Federal grant application near completion

Community donations provided furniture for Emmaus House, Hollister's women's shelter.

CDBG funding request will provide shelter, job training
CDBG funding request will provide shelter, job training

The San Benito County Health and Human Service Agency’s Community Services and Workforce Development Division prepared to submit the 2012 Community Development Block Grant application March 20 with a public hearing at the Board of Supervisors meeting.

The federal grant application includes a $500,000 request for funding to support three local programs. Members of the Community Action Board reviewed submissions from nonprofits and agencies in San Benito County after surveying community members about what they thought were the most important needs.

The application calls for $100,000 to operate the homeless emergency winter shelter; $200,000 for job training services at Community Services and Workforce Development; $162,500 to operate Emmaus House, a shelter for victims of domestic violence; and $37,500 for administration funds.

Enrique Arreola, the deputy director of CSWD, said the full application can be reviewed at the community services office on San Felipe Road. The application is due April 6.

The public hearing last week was the second of two required as part of the application process. The county is applying in the category of public service, which includes activities that benefit low-income residents.
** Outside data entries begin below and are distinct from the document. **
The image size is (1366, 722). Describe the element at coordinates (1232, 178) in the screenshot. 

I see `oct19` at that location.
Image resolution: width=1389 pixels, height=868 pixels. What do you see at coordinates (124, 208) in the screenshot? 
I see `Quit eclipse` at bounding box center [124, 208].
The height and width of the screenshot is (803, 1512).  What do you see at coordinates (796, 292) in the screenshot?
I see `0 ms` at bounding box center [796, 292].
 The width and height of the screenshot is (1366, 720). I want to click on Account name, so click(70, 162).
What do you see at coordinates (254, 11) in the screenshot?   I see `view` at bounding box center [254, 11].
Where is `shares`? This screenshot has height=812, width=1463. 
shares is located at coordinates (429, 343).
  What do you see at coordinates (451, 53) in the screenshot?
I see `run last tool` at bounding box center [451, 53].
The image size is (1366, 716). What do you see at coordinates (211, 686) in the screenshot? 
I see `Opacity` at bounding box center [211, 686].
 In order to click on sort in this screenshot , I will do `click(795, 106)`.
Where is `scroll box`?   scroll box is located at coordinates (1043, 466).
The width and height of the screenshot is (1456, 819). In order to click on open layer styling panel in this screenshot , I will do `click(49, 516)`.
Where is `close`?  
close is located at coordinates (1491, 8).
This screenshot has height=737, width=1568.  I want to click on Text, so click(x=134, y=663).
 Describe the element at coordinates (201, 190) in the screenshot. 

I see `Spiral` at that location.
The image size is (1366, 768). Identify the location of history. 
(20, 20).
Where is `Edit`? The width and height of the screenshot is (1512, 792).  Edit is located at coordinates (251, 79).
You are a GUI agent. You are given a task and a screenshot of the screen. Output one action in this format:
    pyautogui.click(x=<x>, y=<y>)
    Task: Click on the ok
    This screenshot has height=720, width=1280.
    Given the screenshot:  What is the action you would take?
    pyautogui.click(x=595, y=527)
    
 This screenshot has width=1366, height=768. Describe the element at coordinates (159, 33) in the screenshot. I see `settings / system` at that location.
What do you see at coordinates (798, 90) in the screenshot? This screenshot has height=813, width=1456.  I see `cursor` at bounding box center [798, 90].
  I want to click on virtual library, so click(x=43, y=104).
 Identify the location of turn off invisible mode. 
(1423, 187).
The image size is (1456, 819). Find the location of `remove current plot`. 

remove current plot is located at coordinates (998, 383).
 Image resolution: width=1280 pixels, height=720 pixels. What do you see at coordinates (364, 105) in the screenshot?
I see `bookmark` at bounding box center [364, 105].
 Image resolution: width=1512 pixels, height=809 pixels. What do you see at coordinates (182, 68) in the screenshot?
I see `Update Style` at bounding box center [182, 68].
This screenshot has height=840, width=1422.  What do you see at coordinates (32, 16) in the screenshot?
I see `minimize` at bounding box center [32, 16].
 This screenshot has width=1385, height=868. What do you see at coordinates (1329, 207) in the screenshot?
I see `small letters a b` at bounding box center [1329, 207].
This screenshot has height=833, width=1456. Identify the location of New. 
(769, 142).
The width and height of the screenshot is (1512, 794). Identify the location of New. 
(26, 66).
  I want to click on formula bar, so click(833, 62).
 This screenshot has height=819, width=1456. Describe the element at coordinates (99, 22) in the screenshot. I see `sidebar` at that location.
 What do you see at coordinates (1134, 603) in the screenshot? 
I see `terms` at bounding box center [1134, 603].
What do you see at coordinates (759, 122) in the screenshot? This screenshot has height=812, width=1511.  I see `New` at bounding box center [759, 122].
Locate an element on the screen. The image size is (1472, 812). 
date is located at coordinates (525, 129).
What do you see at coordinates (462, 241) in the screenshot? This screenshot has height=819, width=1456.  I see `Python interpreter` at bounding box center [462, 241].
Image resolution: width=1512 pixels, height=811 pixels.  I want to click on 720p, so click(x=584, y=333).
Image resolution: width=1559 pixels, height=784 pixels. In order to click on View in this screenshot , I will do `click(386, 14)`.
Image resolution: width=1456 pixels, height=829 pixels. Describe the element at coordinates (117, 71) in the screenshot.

The supervisors approved the application with a resolution that will allow the staff members to move forward with the application process. A letter attached to the agenda item said that award announcements are generally made in July or August, but they have been delayed in the past. After the award announcements are made, it takes one to two months for the county to sign contracts with the nonprofits.

Emery Smith, the chair of the Homeless Coalition, thanked the staff and board for accepting the application for the homeless shelter during a public comment period.

“We are ending our seventh year,” Smith said. “We provide a warm, safe place to sleep and shower.”

He said the shelter receives funding from donations and some other grants, but they have “experienced the fiscal roller coaster.”

“The approval will help keep the shelter open and we are grateful for that,” he said.

He said that in the seven years the winter shelter has been open it has served 438 people. This year 57 clients have stayed at the shelter, with 15 finding stable housing.

A representative of the Emmaus House also spoke during the public comment period. The woman said when Emmaus House opened in 2006, it received CDBG funding for three to four years.

“It allowed us to grow our program capability,” she said.

She said that according to the sheriff’s department there are more calls taken on domestic violence issues than on gang-related issues. The Emmaus House has an average occupancy rate of 75 percent and helps to connect families with other services such as counseling.

The funding for job training skills will allow CWSD to help residents with job applications, prepare for job interviews and increase computer skills. It also provides a part-time work experience program and a summer youth program. The summer youth program places 32 students in a summer job at 30 hours a week for five weeks.

“I want to recognize the staff and volunteers that make it happen,” said Supervisor Margie Barrios, of the work that goes into the grant application process. “I know the amount of work it takes to put the application together and sometimes it’s not approved.”

The grants are competitive so each application is ranked to determine with jurisdictions will receive funding.

Supervisor Anthony Botelho said the grants help to keep some nonprofits going.

Since 1995, CSWD staff members have been successful at applying for the CDBG funding. It has provided funding to the homeless and domestic violence shelter; built a childcare facility for low-income children to provide job training services to low-income residents; and provided food assistance to low-income families.

The maximum that can be requested for public services, under which this year’s applications fall, is $500,000.

The letter to the supervisors said if the county receives the grant funding, they have to spend at least 50 percent of the 2012 balance before they can apply for the 2013 funding.